### Work task:
All of the data below needs to be set down once more, exactly as written.

### Dataset records:
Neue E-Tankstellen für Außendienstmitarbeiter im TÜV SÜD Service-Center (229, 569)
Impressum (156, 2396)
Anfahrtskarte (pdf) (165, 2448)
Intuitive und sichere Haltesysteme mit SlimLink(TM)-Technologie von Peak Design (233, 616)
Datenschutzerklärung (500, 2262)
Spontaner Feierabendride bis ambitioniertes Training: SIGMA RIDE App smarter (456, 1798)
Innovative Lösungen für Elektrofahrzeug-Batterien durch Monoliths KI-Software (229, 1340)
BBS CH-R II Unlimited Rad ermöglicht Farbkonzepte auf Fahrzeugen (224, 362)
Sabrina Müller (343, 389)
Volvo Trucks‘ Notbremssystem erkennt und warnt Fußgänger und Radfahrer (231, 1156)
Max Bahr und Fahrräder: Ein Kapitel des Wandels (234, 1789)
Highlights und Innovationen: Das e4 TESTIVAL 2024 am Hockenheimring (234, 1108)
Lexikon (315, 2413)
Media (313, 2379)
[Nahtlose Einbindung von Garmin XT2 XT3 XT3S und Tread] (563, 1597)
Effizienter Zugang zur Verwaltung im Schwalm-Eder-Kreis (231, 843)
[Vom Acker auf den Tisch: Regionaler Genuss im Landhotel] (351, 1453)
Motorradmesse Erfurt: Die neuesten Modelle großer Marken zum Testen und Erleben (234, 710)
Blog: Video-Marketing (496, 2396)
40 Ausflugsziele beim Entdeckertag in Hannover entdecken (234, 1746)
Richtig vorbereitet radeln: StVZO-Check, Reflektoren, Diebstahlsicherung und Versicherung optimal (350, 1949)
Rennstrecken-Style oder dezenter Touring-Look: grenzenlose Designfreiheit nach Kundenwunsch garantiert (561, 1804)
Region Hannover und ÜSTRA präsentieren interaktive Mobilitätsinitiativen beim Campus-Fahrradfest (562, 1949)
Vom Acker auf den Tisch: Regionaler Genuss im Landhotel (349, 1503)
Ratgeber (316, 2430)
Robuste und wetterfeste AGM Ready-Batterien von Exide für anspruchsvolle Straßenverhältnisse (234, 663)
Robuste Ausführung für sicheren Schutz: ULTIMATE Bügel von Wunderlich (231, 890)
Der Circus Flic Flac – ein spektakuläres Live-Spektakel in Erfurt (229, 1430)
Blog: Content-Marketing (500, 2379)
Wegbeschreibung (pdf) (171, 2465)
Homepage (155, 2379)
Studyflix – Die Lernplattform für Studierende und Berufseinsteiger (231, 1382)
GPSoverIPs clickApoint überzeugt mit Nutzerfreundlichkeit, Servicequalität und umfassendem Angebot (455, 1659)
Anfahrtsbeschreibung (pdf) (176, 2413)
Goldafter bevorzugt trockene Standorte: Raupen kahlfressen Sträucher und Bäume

### Expected output:
Neue E-Tankstellen für Außendienstmitarbeiter im TÜV SÜD Service-Center (229, 569)
Impressum (156, 2396)
Anfahrtskarte (pdf) (165, 2448)
Intuitive und sichere Haltesysteme mit SlimLink(TM)-Technologie von Peak Design (233, 616)
Datenschutzerklärung (500, 2262)
Spontaner Feierabendride bis ambitioniertes Training: SIGMA RIDE App smarter (456, 1798)
Innovative Lösungen für Elektrofahrzeug-Batterien durch Monoliths KI-Software (229, 1340)
BBS CH-R II Unlimited Rad ermöglicht Farbkonzepte auf Fahrzeugen (224, 362)
Sabrina Müller (343, 389)
Volvo Trucks‘ Notbremssystem erkennt und warnt Fußgänger und Radfahrer (231, 1156)
Max Bahr und Fahrräder: Ein Kapitel des Wandels (234, 1789)
Highlights und Innovationen: Das e4 TESTIVAL 2024 am Hockenheimring (234, 1108)
Lexikon (315, 2413)
Media (313, 2379)
[Nahtlose Einbindung von Garmin XT2 XT3 XT3S und Tread] (563, 1597)
Effizienter Zugang zur Verwaltung im Schwalm-Eder-Kreis (231, 843)
[Vom Acker auf den Tisch: Regionaler Genuss im Landhotel] (351, 1453)
Motorradmesse Erfurt: Die neuesten Modelle großer Marken zum Testen und Erleben (234, 710)
Blog: Video-Marketing (496, 2396)
40 Ausflugsziele beim Entdeckertag in Hannover entdecken (234, 1746)
Richtig vorbereitet radeln: StVZO-Check, Reflektoren, Diebstahlsicherung und Versicherung optimal (350, 1949)
Rennstrecken-Style oder dezenter Touring-Look: grenzenlose Designfreiheit nach Kundenwunsch garantiert (561, 1804)
Region Hannover und ÜSTRA präsentieren interaktive Mobilitätsinitiativen beim Campus-Fahrradfest (562, 1949)
Vom Acker auf den Tisch: Regionaler Genuss im Landhotel (349, 1503)
Ratgeber (316, 2430)
Robuste und wetterfeste AGM Ready-Batterien von Exide für anspruchsvolle Straßenverhältnisse (234, 663)
Robuste Ausführung für sicheren Schutz: ULTIMATE Bügel von Wunderlich (231, 890)
Der Circus Flic Flac – ein spektakuläres Live-Spektakel in Erfurt (229, 1430)
Blog: Content-Marketing (500, 2379)
Wegbeschreibung (pdf) (171, 2465)
Homepage (155, 2379)
Studyflix – Die Lernplattform für Studierende und Berufseinsteiger (231, 1382)
GPSoverIPs clickApoint überzeugt mit Nutzerfreundlichkeit, Servicequalität und umfassendem Angebot (455, 1659)
Anfahrtsbeschreibung (pdf) (176, 2413)
Goldafter bevorzugt trockene Standorte: Raupen kahlfressen Sträucher und Bäume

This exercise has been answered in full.